=== Trecho do documento ===
####################

Mente cativa

Na epígrafe de seu notável livro Mente Cativa, o escritor e poeta polonês Czeslaw Milosz, prêmio Nobel de Literatura de 1980, citou esta máxima, atribuída a “um velho judeu da Galícia”:

“Quando alguém está honestamente 55% do tempo certo, isso é muito bom e não faz sentido discordar. Se alguém está 60% certo, isso é maravilhoso, sinal de boa sorte e essa pessoa deve agradecer a Deus. Mas o que deve ser inferido sobre estar 75% certo? Os sábios diriam que é algo suspeito. Bem, que tal 100% certo? Quem quer que diga que está 100% certo é um fanático, um criminoso e o pior tipo de crápula”.

O livro de Milosz é um documento notável sobre um período da vida de um intelectual que viveu sob o totalitarismo comunista na Polônia do pós-guerra. Ele reúne uma série de ensaios onde ele conta, escondendo sob pseudônimo o verdadeiro nome das pessoas, a história de alguns intelectuais que originalmente não tinham afinidades ideológicas com o partido dominante, e aos poucos foram sendo cooptados por um sistema que não deixa brechas à autonomia de consciência, nem estética e nem política. Ou, para usar as próprias palavras de Milosz, no livro ele procura “criar separadamente os estágios sobre os quais a mente dá passagem à compulsão do nada”.

####################

=== Lista de atividades ===
1) Reescreva de forma mais concisa o parágrafo do trecho sobre o livro Mente Cativa que começa com "O livro de Milosz é um documento notável", preservando seus fatos principais.
2) Prolongue o trecho sobre o livro Mente Cativa a partir da última frase apresentada.

=== Extrato de dados ===

####################

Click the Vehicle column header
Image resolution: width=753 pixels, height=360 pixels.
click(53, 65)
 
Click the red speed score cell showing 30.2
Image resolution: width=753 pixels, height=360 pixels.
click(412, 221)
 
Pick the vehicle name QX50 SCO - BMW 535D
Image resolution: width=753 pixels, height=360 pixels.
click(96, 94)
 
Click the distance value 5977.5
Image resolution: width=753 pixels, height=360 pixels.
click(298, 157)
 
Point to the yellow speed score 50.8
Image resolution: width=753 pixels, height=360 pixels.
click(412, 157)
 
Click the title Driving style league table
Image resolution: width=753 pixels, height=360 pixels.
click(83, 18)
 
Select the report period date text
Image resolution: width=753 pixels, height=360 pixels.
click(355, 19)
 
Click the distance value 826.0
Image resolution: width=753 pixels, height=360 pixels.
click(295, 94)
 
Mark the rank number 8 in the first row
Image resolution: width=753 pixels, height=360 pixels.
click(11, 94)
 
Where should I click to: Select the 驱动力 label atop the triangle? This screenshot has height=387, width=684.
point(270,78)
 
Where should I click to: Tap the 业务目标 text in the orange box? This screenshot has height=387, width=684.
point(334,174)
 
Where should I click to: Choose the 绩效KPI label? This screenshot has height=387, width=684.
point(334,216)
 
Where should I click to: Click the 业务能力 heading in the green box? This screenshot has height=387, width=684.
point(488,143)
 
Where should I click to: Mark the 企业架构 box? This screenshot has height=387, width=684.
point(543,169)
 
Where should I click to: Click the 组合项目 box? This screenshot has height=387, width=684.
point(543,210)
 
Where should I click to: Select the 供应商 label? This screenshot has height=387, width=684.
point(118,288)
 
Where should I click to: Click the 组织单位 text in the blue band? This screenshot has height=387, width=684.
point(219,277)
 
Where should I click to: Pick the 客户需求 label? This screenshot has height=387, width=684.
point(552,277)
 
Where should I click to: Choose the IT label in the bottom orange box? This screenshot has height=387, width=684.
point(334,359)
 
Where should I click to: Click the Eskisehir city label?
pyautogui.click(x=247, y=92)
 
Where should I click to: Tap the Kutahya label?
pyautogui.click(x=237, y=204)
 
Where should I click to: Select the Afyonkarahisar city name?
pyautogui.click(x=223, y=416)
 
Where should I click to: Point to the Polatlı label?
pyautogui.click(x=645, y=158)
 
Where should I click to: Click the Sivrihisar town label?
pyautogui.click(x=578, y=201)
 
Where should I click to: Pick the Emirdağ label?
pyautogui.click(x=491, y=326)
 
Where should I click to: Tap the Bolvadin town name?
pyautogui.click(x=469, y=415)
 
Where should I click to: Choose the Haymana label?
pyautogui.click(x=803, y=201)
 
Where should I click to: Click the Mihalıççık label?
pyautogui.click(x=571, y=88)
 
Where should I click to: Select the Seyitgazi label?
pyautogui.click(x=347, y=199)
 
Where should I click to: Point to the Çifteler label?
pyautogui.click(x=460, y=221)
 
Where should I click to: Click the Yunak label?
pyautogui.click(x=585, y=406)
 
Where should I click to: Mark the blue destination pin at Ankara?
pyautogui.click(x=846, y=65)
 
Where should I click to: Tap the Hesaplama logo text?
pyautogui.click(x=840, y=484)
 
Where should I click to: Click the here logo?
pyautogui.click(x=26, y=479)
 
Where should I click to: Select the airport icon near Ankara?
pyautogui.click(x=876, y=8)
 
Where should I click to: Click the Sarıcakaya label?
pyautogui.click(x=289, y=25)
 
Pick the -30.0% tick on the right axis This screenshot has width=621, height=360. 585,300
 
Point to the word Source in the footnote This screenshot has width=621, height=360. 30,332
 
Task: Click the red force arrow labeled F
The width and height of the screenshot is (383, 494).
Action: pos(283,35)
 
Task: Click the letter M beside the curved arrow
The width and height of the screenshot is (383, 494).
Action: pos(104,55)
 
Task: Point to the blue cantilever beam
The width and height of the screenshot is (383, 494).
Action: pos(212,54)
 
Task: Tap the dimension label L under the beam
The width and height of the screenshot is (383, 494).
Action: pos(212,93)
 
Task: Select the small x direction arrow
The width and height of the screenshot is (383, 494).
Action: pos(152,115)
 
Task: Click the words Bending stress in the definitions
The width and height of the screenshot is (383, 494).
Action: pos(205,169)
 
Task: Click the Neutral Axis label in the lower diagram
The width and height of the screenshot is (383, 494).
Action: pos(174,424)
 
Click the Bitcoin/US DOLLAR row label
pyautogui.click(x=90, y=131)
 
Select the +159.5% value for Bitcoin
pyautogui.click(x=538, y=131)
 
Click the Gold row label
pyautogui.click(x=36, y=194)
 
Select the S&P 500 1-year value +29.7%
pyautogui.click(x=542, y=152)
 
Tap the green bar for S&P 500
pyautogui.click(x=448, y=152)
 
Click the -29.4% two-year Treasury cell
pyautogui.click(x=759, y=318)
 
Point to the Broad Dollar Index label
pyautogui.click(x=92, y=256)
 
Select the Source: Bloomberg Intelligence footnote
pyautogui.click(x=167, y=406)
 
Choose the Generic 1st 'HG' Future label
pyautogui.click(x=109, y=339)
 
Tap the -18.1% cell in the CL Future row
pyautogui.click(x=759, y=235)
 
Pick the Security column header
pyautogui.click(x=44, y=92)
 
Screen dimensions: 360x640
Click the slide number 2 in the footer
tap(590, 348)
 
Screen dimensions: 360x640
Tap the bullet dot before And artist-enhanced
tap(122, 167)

####################

=== Resultados das tarefas ===
1) Mente Cativa documenta a vida de um intelectual sob o totalitarismo comunista na Polônia do pós-guerra. Em ensaios que ocultam sob pseudônimo os nomes reais das pessoas, Milosz narra como intelectuais sem afinidade ideológica original com o partido dominante foram sendo cooptados por um sistema que não deixa brechas à autonomia de consciência, nem estética nem política. Segundo Milosz, o objetivo é “criar separadamente os estágios sobre os quais a mente dá passagem à compulsão do nada”.

2)
No livro, Milosz, que nasceu num território que hoje pertence à Lituânia, conta que viu a chegada do Exército Vermelho à Polônia como uma libertação das atrocidades nazistas e serviu ao governo instalado pelos comunistas como diplomata. Em 1951, pediu asilo na França, onde escreveu Mente Cativa, que foi criticado pelos comunistas, que o acusaram de traidor, e pelos direitistas, que o acusaram de tentar entender o regime, em vez de apenas acusá-lo.

Dos nove ensaios do livro, Milosz dedica quatro à narrativa da história dos escritores e poetas que ele chama de Alfa, Beta, Gama e Delta, que conheceu de perto. Ele mostra de que maneira a metafísica do regime totalitário vai envolvendo e se apossando da consciência das pessoas, até fazer com que percam a referência intelectual e passem, como diz o autor, a fazer parte do “universo de sombras ambulantes”.

A história dos totalitarismos que avançaram pelo Leste Europeu e outras partes do mundo no século passado, seus anos de domínio e sua derrocada, já foi contada e recontada em livros de História. Mas poucos, como George Orwell e Arthur Koestler, se ocuparam da maneira como se dá a dissolução das consciências. Por isso, o livro de Czeslav Milosz é indispensável, não apenas para rever o passado, mas para iluminar o presente.

A tentação totalitária continua por aí, reciclada em várias fórmulas novas e em receitas mágicas, que prometem a felicidade sobre a terra, ao custo básico da renúncia à liberdade de consciência, oferecendo em troca rios de leite e mel que nunca se concretizam.

É um bom momento para ler Mente Cativa e refletir sobre o quanto temos a aprender com a sabedoria do velho judeu da Galícia.

Julho de 2010.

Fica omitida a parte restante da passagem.